# About this task:
Each line from the one containing "LinkedIn (823, 644)" through the last line of the data below is to be written out verbatim, and nothing more.

▼

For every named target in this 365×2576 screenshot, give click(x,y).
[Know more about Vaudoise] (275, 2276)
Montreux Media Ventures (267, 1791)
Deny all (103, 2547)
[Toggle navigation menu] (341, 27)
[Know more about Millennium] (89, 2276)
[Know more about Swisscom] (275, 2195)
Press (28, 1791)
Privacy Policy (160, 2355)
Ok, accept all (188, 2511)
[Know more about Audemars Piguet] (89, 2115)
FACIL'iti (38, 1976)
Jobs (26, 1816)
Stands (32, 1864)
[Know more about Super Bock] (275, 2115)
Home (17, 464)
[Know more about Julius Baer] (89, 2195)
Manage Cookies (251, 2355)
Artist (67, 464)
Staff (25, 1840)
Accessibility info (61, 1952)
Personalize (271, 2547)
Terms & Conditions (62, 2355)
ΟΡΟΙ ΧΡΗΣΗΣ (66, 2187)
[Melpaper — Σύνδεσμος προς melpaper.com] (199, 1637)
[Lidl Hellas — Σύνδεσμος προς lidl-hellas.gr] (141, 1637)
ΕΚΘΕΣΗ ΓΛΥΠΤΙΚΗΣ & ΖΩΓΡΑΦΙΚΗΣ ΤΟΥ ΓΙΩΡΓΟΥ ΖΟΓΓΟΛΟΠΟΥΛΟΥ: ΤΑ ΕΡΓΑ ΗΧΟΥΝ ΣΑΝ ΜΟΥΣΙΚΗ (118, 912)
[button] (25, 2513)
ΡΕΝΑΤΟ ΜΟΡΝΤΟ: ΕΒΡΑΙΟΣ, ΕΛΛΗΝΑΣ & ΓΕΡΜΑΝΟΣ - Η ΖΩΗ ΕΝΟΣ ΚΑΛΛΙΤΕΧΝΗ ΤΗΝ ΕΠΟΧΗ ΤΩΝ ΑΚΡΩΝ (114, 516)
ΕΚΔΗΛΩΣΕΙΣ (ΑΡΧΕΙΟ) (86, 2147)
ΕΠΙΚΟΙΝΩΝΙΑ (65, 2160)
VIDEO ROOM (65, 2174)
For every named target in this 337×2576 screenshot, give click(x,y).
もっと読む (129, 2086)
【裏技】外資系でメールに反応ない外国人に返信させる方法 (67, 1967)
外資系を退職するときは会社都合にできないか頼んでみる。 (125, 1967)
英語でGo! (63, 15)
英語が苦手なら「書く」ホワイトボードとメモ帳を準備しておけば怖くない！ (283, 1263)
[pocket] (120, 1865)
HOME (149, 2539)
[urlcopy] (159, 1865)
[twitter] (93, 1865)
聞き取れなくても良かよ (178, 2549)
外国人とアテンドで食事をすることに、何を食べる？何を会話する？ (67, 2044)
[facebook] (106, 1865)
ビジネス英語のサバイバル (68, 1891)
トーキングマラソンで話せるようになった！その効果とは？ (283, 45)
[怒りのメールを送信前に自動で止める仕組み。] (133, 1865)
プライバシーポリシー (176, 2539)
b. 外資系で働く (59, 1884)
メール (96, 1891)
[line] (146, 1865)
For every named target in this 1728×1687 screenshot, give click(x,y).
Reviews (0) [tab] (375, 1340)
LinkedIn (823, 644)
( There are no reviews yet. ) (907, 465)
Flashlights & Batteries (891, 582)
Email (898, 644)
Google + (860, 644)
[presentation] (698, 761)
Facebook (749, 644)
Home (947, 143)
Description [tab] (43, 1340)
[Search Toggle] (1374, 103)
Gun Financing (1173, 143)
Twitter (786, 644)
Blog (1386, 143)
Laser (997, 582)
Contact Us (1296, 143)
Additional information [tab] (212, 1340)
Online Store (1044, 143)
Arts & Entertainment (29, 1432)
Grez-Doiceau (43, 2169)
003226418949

▲

# Exercise answer:
LinkedIn (823, 644)
( There are no reviews yet. ) (907, 465)
Flashlights & Batteries (891, 582)
Email (898, 644)
Google + (860, 644)
[presentation] (698, 761)
Facebook (749, 644)
Home (947, 143)
Description [tab] (43, 1340)
[Search Toggle] (1374, 103)
Gun Financing (1173, 143)
Twitter (786, 644)
Blog (1386, 143)
Laser (997, 582)
Contact Us (1296, 143)
Additional information [tab] (212, 1340)
Online Store (1044, 143)
Arts & Entertainment (29, 1432)
Grez-Doiceau (43, 2169)
003226418949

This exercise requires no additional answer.